A questão conflitante é que o projeto previa a entrega simultânea das duas pistas – Norte e Sul – enquanto o fôlego financeiro do Estado, até aquele ano, só permitiu a conclusão da primeira. Assim, para muitos, não havia motivos plausíveis para a quantidade de propaganda que Barros mandou espalhar ao longo da estrada, exaltando o feito, realizado pela metade e com acabamento contestado. “A Via Anchieta ainda não está arborizada, quando o Governo poderia ter executado esse trabalho nos últimos oito anos. Vê-se que nela não existe qualquer sinalização fundamental, embora abundassem, com irritante frequência, grandes cartazes, proclamando que fora iniciada e concluída pelo atual chefe do executivo” , escreveu o repórter de um grande jornal da capital, após ter percorrido com seu próprio carro a nova estrada durante sua inauguração.
Divisor de águas
Independentemente do tom das críticas da opinião pública, a inauguração da Rodovia SP-150 (Via Anchieta), representou, de fato, um marco importante na evolução rodoviária no Estado de São Paulo, abrindo caminhos para o progresso não só da cidade de Santos, mas de todas as outras da Baixada Santista, como Cubatão, que aproveitaria a onda de progresso para se emancipar politicamente dois anos depois (em 1949) e iniciar sua história como pólo industrial.
O advento da Via Anchieta também transformou a urbe santista, que passou a experimentar um verdadeiro boom imobiliário, com o surgimento, a partir da década de 1950, de diversos empreendimentos pluriresidenciais nas áreas da orla praiana.
A solenidade
A festa da inauguração da Via Anchieta começou, de manhã, no Vale do Anhangabaú, onde o governador paulista entregou 30 novos ônibus rodoviários que iniciariam um serviço de transporte de passageiros entre a capital e a cidade santista.

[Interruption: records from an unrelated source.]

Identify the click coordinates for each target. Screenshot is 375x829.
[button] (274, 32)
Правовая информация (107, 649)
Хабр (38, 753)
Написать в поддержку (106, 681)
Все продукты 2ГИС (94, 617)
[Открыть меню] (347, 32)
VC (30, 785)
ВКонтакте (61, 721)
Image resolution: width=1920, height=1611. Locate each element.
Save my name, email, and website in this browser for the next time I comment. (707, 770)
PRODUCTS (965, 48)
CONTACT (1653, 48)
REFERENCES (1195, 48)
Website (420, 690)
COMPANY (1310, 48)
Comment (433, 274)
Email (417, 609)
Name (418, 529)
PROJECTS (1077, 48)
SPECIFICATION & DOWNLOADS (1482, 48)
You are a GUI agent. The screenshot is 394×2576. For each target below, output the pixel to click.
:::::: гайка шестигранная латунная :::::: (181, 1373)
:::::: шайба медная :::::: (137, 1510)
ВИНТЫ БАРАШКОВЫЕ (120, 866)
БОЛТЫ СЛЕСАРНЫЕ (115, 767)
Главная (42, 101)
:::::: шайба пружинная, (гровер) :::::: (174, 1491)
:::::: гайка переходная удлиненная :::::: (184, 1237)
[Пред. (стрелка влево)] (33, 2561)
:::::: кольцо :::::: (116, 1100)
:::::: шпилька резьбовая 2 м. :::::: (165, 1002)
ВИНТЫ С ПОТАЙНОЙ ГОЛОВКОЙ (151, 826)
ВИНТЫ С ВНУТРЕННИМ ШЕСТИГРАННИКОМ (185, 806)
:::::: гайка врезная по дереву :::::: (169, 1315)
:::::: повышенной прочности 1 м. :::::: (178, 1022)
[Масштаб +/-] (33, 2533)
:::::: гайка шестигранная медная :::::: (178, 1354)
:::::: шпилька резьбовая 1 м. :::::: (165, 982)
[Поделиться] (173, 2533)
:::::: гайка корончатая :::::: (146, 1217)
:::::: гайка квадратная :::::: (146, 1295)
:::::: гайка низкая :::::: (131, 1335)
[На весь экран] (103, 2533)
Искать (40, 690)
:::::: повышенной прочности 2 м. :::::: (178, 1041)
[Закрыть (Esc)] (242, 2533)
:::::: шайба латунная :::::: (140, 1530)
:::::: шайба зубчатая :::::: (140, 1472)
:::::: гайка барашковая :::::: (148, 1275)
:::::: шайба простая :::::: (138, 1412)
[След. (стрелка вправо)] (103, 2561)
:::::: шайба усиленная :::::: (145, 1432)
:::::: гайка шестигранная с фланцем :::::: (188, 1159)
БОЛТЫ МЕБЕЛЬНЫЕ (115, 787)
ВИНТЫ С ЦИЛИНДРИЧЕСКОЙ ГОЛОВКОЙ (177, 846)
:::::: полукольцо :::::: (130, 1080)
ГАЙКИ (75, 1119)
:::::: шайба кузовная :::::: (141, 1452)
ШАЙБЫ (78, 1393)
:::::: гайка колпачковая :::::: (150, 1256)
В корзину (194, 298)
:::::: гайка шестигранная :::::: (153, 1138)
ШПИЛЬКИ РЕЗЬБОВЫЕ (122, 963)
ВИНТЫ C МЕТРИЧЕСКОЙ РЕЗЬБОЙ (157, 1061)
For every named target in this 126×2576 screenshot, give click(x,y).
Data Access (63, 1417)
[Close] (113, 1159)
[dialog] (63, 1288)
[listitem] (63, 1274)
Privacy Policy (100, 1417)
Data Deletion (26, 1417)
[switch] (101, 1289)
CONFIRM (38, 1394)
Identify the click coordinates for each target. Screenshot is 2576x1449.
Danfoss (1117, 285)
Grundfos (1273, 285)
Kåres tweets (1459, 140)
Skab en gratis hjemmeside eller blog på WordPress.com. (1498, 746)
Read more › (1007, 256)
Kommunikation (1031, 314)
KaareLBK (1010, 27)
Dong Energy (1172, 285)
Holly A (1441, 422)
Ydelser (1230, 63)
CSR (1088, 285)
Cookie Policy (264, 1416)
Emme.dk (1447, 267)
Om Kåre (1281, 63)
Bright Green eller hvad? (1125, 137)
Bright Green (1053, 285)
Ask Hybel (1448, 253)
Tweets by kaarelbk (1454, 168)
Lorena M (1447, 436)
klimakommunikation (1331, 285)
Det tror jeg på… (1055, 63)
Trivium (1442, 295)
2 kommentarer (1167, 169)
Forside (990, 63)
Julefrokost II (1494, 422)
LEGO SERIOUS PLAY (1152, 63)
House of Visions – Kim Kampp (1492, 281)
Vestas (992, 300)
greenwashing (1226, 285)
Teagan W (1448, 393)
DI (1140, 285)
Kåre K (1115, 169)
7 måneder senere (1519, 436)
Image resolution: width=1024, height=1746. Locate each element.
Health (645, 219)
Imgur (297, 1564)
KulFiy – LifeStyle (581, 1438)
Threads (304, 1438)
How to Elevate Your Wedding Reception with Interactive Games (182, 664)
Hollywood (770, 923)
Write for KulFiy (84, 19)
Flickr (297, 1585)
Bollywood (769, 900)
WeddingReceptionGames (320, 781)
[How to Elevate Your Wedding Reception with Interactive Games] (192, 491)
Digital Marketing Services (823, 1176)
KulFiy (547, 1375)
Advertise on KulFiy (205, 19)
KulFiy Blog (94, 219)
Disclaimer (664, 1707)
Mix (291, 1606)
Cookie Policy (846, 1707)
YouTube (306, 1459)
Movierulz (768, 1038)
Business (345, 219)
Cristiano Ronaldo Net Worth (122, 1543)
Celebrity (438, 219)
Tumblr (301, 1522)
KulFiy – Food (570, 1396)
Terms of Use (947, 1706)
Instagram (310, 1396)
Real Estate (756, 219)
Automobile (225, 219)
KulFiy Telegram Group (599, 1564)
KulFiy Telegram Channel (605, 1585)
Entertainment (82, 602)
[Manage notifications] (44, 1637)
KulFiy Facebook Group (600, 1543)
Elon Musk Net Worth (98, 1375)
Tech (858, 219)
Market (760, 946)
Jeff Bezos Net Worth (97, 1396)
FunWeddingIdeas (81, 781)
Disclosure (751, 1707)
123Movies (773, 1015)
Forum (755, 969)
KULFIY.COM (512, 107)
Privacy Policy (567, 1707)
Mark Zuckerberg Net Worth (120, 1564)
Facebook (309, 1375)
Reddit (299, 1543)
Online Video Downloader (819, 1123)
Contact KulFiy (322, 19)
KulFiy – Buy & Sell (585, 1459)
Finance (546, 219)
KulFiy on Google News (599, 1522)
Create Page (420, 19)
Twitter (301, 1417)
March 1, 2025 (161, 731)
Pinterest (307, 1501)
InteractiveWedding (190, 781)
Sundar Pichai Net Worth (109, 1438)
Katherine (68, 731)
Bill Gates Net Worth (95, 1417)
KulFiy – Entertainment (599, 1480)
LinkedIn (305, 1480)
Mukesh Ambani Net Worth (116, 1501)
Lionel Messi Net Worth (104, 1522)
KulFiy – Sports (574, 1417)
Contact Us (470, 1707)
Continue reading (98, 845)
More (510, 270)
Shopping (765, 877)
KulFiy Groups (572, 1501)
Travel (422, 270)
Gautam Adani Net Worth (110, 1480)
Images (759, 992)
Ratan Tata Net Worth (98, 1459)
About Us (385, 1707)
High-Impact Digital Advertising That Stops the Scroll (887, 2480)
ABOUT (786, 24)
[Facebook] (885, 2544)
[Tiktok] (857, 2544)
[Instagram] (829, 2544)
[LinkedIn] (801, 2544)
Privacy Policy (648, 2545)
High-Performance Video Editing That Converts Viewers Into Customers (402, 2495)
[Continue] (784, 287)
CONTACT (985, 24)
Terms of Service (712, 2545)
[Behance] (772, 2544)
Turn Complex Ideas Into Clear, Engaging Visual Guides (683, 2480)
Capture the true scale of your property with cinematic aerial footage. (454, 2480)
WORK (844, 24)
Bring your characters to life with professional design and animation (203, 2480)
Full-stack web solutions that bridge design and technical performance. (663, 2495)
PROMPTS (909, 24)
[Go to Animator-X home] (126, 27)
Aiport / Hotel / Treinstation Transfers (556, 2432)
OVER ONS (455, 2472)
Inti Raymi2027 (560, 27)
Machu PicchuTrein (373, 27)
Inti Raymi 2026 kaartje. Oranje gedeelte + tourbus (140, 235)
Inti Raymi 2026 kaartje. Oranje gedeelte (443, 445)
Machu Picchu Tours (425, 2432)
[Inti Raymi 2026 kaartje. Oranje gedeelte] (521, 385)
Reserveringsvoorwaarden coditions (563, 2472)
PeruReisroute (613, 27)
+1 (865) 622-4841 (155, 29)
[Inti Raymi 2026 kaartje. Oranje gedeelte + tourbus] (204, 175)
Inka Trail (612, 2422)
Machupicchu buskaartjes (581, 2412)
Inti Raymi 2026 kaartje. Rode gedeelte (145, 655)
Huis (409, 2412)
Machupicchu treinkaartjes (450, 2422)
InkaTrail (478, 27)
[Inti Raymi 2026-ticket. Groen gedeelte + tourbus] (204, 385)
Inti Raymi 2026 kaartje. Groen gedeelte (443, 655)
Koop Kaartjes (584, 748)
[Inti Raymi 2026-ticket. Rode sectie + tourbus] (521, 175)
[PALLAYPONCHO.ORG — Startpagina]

Logo depois a comitiva de Barros partiu em um comboio de carros e ônibus para o Arco do Ipiranga, onde foi cortada a fita simbólica inaugural da estrada. No alto da Serra do Mar, mais uma solenidade, discursos e o descerramento de uma placa comemorativa. Ao longo da estrada, os veículos iam parando para que os participantes pudessem observar a bela vista da ergião da Baixada Santista. Ao atravessar Cubatão, uma multidão festejava a passagem do governador, acendando entusiasticamente para o chefe do executivo paulista. Ademar de Barros e seus acompanhantes chegaram finalmente a Santos às 14 horas, onde foram recepcionados com um banquete oferecido pela Associação Comercial de Santos, nas dependências do Parque Balneário Hotel. Entre as autoridades convidadas, figuravam o então governador de Goiás, Jerônimo Coimbra Coelho e o prefeito de Porto Alegre, Gabriel Pedro Moacir. O prefeito de Santos, na ocasião, era Rubens Ferreira Martins.
A segunda pista
Foram necessários mais seis anos para que a segunda pista da Rodovia Anchieta fosse aberta ao público, em 9 de julho de 1953, durante o feriado da Revolução Constitucionalista de 1932. Coube ao governador Lucas Nogueira Garcez a honra de cortar a fita inaugural da nova pista, em evento que não teve a mesma pompa, circunstância e velinhas de aniversário, mas que consolidou o futuro da Baixada Santista.